What is it? Light Painting, Orange is a mixed media work by Catherine Owens.
How was it done? Owens uses collage to create three-dimensional surfaces that are sculpted by light – the LED lighting she uses is part of the work, as is an audio track. She aims to convey the – optimistic? – light of dawn breaking, and the sounds are drawn from the dawn chorus. Masses of torn, reverse-painted paper "petals" are attached to milled oak frames. Wirelessly controlled LED lights are housed within the frames and can be left at a constant level or modulated through programming.
Where can I see it? The work is included in 6am, Owens's current exhibition at the Oliver Sears Gallery, Dublin. It is one of 19 paintings on view, together with two site-specific drawings.

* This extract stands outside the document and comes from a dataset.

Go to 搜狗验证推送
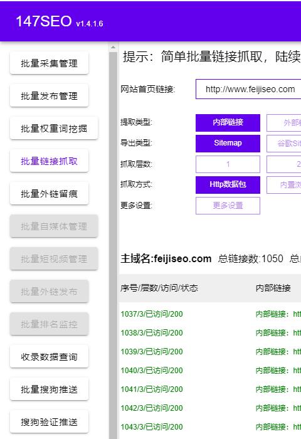 pyautogui.click(x=50, y=422)
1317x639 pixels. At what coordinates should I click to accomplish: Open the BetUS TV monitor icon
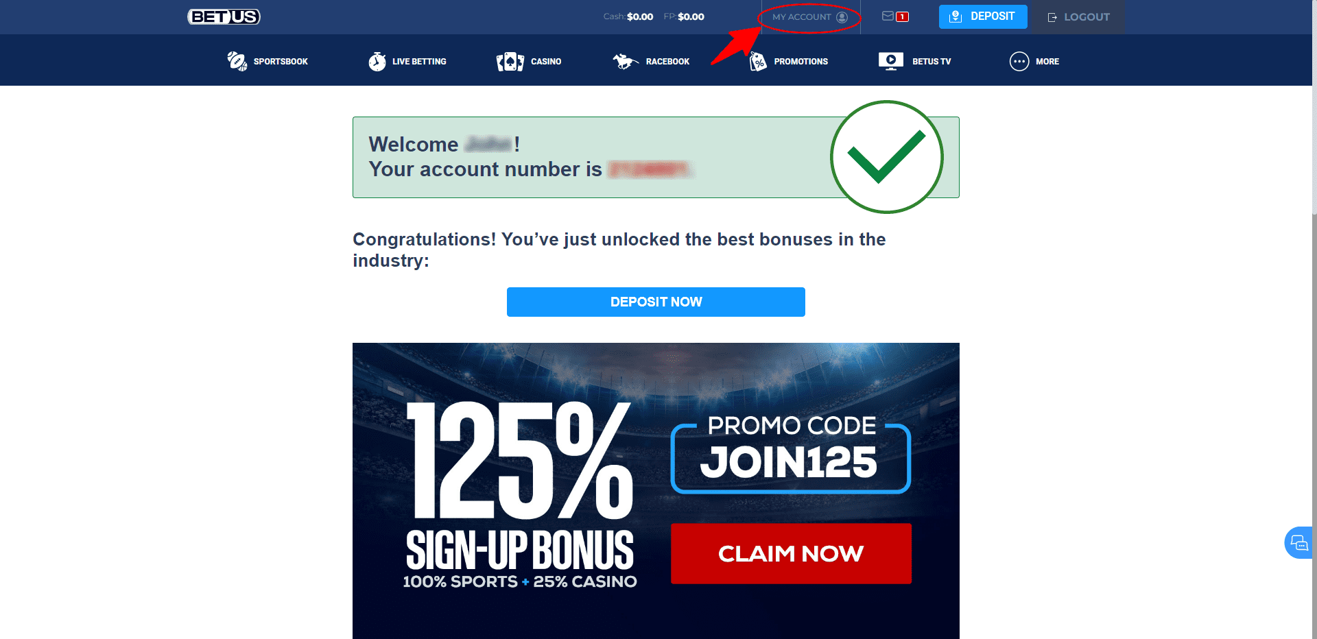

Is it a typical work by the artist? Owens has made works distinct from but closely related to her Light Paintings, notably Sliver, a fine series of painted triptychs, stacked colour bands inlaid with LED lighting and incorporating soundscapes – comprising birdsong, music by Donnacha Dennehy and conversations between the artist and a friend. The impetus for Sliver and the Light Paintings was the emigrant/immigrant experience. Owens moved to the United States in the mid-1980s and was from then on acutely aware of being in a space and place different from home.
As regards typical, it must be said that Owens is definitely not an artist who looked for a signature style and then settled into it. Rather, she is a restless spirit who moves across disciplines and media. Central to her creative evolution is a remarkable period from 1992 to 2010 during which she was responsible for the visual content, encompassing animation, film and video, for five U2 world tours.
She also directed an acclaimed digital 3D film, U23D, for Imax release. Additional music-related projects include work with the Kronos Quartet and Chinese musician Wu Man. Other 3D film projects are a documentary on Kumbh Mela, the vast, once-in-12-years spiritual gathering in India, and a documentary on Irish dancer Colin Dunne, Sculpting Space.
Her association with U2 goes back to her college days in the 1970s – a daughter of advertising maestro Peter Owens (who had worked in Madison Avenue in New York before returning to Ireland and cutting a swathe through Irish advertising), she studied art in Belfast, having played guitar in "a girl band". Her first involvement with U2 was a set of three murals framing the rehearsal space for The Unforgettable Fire. She had moved to New York when she got a call about painting some Trabants for Zoo TV. The scale and ambition grew from there. Several artists – David Wojnarowicz and Brian Eno included – were involved at various stages but Owens became co-coordinator and guided the concepts attached to each project.
While based in New York, she relishes time at her studio in the Blackwater Valley in Co Waterford, overlooking the river between Lismore and Fermoy – “a majestic landscape tumbling towards infinity”.